If you haven’t read the previous ones, here’s the first part, the second and third part of the series.
In this article, we build upon some of the semi-automated techniques and tools introduced in the previous part of the series.
Let’s say that the data we work with is separated by comma and line breaks:
change,deep-thoughts,thinking,world abilities,choices |
However, there isn’t a consistency of how many words are separated by comma per line. To make it easier, we can transform the data set so there’s only one word in each:
change deep-thoughts thinking world abilities choices |
In order to make this transformation of the data we can use search and replace functionalities of code text editors such as SublimeText, Notepad++ or Visual Studio Code.
This how you can do it using Sublime Text:
Once the process finishes, all the words will be in a single row, separated by commas:
Finally, we replace commas with n - newline
Once the replacing is done, we have a normalized dataset with only one word per line.

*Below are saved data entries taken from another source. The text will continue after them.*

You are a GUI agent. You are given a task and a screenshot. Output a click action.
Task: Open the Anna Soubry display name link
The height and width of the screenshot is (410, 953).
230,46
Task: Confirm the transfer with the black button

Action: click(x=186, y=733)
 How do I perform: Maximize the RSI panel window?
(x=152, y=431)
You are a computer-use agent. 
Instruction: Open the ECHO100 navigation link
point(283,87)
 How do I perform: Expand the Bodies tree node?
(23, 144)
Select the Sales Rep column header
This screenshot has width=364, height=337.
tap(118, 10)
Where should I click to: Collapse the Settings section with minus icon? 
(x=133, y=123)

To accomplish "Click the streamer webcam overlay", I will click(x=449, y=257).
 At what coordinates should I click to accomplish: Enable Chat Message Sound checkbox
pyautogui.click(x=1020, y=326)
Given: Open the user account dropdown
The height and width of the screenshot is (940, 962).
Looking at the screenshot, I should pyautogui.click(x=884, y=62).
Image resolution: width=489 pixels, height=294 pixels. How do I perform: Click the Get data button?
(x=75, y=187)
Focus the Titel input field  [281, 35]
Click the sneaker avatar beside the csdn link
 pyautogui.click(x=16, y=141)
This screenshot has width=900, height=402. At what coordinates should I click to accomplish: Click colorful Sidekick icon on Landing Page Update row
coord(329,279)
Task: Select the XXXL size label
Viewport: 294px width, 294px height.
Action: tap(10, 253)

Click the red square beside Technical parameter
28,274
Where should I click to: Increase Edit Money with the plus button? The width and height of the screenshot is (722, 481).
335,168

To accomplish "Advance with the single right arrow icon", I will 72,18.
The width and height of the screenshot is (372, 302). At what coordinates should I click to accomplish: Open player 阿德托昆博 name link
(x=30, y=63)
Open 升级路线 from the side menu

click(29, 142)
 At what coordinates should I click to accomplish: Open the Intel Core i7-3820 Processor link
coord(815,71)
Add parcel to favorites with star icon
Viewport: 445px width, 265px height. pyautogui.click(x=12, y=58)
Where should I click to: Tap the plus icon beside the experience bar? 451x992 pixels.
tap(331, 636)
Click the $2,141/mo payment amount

Let's work again with data from http://quotes.toscrape.com/. Our goal for this example is to make sure that the Top Ten tags stated on the website are indeed the top ten tags present in the scraped data. The web page looks like this:
After scraping the data from the page and loading it into a spreadsheet. this is what it looks like:
We will be using Google Sheets for this example. The first step will be to split the tags column into several columns so that we can count each word individually and analyze the results better:
Then your spreadsheet will look like this:
The next step will be to convert the multiple tag columns into a single one. This can be done by defining a new range:
Then apply the following formula to our data and expanded up to total expected length (in this case 8 columns by 100 words = 800 rows in total):
=INDEX(Tags,1+INT((ROW(A1)-1)/COLUMNS(Tags)),MOD(ROW(A1)-1+COLUMNS(Tags),COLUMNS(Tags))+1)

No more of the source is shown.